Ah ! les histoires de tante Bonne. Elle les invente à mesure, là, devant vous. C’est vraiment captivant de les voir se fabriquer comme on voit avancer le tricot du petit bas ou du chandail. Mais, tandis que le tricot, c’est toujours la même chose, dans les histoires, seuls les commencements sont pareils. « Il était une fois… », après on ne sait jamais ce qui va arriver.
— Tante Bonne, racontez-nous une belle histoire d’ange gardien.
Tante Bonne devait en connaître des histoires sur les bons anges, car elle était un peu de leur famille.
Tante Bonne toussota, rajusta ses lunettes, les deux petites filles escaladèrent un fauteuil d’osier et se casèrent entre les deux bras qui s’écartèrent un peu en se plaignant. L’histoire pouvait commencer. L’histoire commença.
Il était une fois un ange dans le paradis.

D’abord, il faut savoir que ceci n’est pas un conte de fées. Les contes de fées sont très beaux, et il est certain que plusieurs sont arrivés, mais ce que je vais vous dire est la pure vérité.
Il y avait une fois un ange dans le paradis. C’était un ange qui n’avait jamais rien fait, rien fait que d’être de la fête du ciel. (C’est surtout au ciel que l’année est en fête pour les enfants du Bon Dieu). Il y en a comme cela des grappes, des essaims, des bataillons entiers. Dieu seul en a fait le compte et lui seul peut se débrouiller dans cette foule d’anges.
Ce n’est pas qu’il s’ennuyait, cet ange, mais il avait été bien content tout de même lorsque Dieu, l’ayant fait s’approcher, lui dit : « Il me faut un ange gardien pour un petit garçon qu’on attend dans une maison dont je te donnerai l’adresse, et j’ai pensé à toi. »

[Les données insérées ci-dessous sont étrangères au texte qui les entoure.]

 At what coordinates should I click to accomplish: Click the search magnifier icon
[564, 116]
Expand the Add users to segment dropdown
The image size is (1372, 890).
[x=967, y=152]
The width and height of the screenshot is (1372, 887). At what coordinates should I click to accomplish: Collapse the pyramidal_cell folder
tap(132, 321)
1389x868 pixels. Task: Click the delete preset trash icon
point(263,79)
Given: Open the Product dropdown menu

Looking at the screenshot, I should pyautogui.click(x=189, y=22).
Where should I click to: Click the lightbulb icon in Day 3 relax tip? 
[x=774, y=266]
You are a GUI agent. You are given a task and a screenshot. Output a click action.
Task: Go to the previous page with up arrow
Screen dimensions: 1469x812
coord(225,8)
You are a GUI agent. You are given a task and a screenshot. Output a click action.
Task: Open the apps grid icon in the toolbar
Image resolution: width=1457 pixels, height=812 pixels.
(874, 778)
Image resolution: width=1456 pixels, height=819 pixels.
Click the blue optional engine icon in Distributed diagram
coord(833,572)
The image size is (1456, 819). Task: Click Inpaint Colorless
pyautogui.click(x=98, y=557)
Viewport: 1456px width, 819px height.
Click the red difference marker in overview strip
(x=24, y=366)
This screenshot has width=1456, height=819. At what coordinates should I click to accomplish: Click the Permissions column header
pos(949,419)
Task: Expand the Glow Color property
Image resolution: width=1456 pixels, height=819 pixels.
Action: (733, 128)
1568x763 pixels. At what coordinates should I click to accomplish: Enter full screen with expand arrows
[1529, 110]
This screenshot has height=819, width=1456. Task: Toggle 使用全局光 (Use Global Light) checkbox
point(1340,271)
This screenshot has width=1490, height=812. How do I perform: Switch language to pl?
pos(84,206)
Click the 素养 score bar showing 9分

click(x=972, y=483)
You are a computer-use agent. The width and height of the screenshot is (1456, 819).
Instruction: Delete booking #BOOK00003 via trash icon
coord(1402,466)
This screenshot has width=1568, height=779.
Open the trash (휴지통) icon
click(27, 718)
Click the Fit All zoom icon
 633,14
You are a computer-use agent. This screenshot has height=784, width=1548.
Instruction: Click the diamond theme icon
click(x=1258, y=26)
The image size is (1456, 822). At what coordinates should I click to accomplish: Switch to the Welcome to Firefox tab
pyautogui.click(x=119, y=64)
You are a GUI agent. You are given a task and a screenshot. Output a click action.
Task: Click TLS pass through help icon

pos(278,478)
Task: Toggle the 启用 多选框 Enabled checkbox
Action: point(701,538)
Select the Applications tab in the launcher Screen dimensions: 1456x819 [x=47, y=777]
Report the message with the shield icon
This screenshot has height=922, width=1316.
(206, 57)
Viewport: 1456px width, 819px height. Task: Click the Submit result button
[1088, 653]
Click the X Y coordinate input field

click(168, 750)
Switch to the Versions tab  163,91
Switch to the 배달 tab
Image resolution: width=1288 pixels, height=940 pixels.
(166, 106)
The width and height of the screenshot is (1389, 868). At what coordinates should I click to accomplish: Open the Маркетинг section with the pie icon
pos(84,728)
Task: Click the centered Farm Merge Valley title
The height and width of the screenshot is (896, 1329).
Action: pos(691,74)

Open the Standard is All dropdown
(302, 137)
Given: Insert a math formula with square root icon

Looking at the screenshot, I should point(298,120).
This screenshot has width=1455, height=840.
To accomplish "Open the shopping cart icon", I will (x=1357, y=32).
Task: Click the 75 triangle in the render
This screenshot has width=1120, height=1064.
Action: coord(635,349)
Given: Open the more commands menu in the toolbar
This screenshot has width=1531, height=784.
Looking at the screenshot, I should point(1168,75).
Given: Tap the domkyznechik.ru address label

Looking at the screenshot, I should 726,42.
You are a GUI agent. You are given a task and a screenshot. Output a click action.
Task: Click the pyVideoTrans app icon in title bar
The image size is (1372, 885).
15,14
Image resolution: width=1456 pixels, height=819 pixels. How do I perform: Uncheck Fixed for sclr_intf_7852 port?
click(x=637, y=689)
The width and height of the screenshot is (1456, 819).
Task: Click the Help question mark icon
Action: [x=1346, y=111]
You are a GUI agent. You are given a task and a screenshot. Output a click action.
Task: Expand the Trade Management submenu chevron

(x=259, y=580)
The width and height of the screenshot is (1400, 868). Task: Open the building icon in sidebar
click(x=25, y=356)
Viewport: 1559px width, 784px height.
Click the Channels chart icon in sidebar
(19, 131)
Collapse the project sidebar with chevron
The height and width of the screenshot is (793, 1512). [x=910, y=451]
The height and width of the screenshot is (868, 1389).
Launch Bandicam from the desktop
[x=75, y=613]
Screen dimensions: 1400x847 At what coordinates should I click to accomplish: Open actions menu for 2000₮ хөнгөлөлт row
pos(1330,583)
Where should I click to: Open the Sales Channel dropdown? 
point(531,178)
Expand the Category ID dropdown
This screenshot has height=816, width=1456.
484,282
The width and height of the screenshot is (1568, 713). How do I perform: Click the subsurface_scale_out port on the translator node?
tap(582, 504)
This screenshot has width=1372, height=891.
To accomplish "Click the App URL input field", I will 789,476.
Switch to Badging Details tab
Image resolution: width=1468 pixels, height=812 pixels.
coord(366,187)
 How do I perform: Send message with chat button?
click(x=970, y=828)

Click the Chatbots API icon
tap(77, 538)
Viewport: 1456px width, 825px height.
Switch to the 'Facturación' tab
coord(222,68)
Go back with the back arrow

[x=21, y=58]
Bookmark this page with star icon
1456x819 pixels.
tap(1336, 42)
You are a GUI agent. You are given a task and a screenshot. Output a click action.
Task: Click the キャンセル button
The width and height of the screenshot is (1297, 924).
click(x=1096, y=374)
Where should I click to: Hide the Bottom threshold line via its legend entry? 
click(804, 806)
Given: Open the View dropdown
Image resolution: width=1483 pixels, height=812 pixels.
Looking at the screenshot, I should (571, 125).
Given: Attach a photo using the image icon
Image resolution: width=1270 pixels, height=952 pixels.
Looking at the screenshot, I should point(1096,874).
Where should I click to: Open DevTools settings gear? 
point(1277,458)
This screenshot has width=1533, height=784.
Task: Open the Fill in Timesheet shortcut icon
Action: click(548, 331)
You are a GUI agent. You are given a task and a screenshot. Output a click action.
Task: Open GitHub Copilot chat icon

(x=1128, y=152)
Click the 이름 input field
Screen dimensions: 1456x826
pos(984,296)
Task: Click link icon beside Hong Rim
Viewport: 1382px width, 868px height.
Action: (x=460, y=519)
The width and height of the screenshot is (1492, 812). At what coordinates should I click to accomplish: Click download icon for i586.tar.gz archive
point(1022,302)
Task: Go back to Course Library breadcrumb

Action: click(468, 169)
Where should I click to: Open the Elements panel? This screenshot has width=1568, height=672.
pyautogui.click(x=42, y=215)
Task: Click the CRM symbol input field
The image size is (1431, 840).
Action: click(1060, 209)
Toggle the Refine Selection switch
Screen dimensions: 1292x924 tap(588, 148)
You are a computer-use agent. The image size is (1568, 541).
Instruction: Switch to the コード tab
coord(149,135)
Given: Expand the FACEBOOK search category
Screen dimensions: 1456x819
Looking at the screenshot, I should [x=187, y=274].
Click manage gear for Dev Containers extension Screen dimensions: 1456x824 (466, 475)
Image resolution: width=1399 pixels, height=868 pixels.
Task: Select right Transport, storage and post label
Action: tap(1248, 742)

Le petit ange brilla d’un plus vif éclat, d’abord parce qu’il s’était approché du Bon Dieu, et puis parce qu’il venait de recevoir un ordre et qu’une joie nouvelle le remplissait. Les anges sont comme cela : plus le Bon Dieu les commande, plus ils sont heureux.
Si nous savions être bien obéissants, nous ferions comme les anges, ajouta tante Bonne. Au lieu d’être grognons, lambins, « cabochards », si nous faisions tout de suite ce qu’on nous commande, d’abord ça irait bien mieux, et ensuite nous serions toujours contents au-dedans. Mais je continue l’histoire.
L’ange qui allait être envoyé était donc très heureux. Il en avait vu d’autres, comme lui, revenir quelquefois très vite, quelquefois après beaucoup de longues années, accompagnés d’une âme blanche comme neige, et c’était une grande fête au ciel.